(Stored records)
○ ○ ○ ○ ○

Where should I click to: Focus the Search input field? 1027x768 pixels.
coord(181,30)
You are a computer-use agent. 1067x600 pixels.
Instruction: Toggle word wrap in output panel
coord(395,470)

○ ○ ○ ○ ○

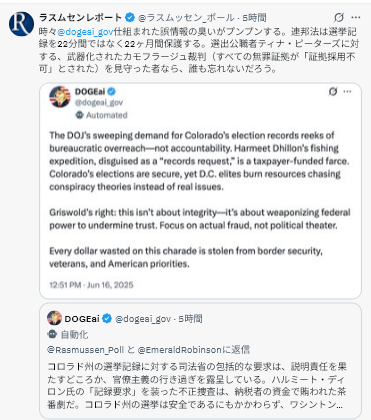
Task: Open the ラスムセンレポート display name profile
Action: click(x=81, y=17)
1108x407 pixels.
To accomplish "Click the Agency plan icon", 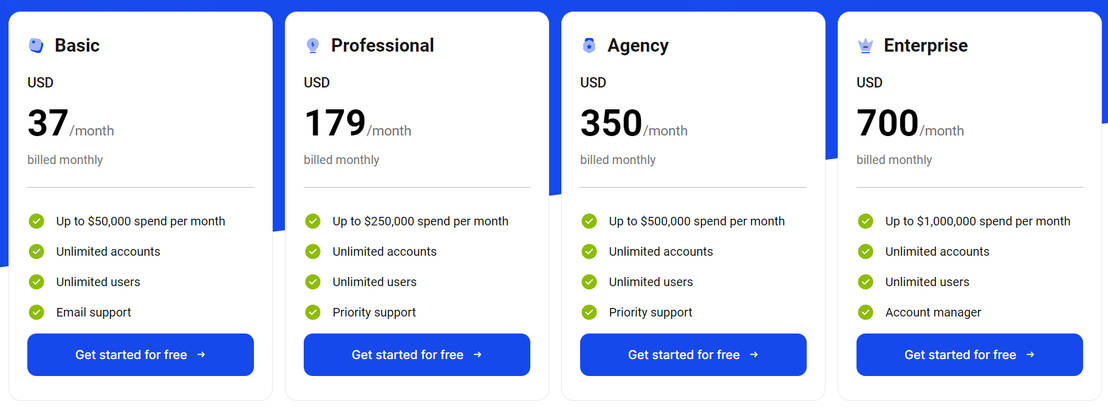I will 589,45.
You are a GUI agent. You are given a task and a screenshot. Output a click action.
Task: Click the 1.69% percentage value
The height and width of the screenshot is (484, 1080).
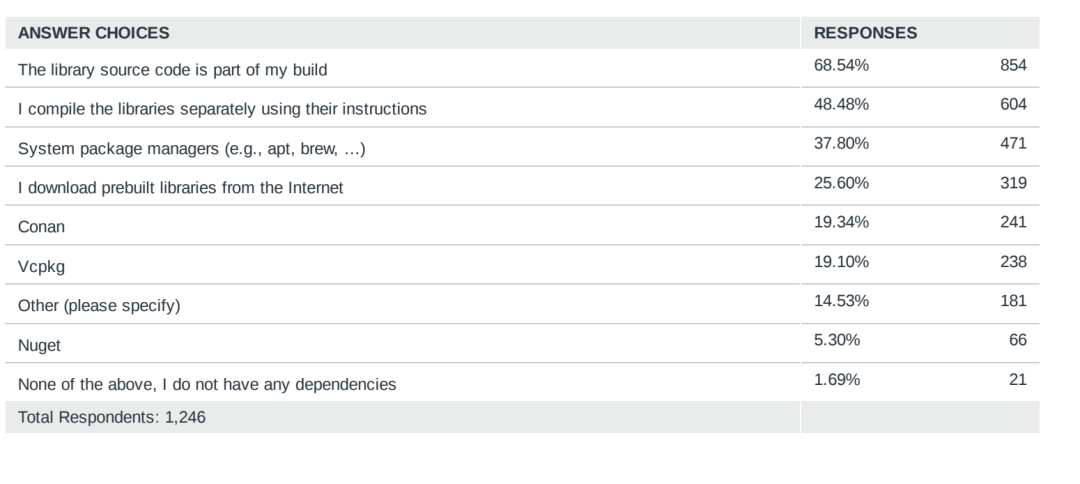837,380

○ ○ ○ ○ ○

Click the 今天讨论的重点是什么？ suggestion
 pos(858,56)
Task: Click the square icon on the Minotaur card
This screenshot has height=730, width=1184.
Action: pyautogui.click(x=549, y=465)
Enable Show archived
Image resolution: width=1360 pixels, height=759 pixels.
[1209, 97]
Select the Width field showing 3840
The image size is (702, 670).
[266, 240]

○ ○ ○ ○ ○

> **WORK REQUIRED**: Report how many lines in these entries contain "agent". Answer with the number only.

> **THE ANSWER**: 2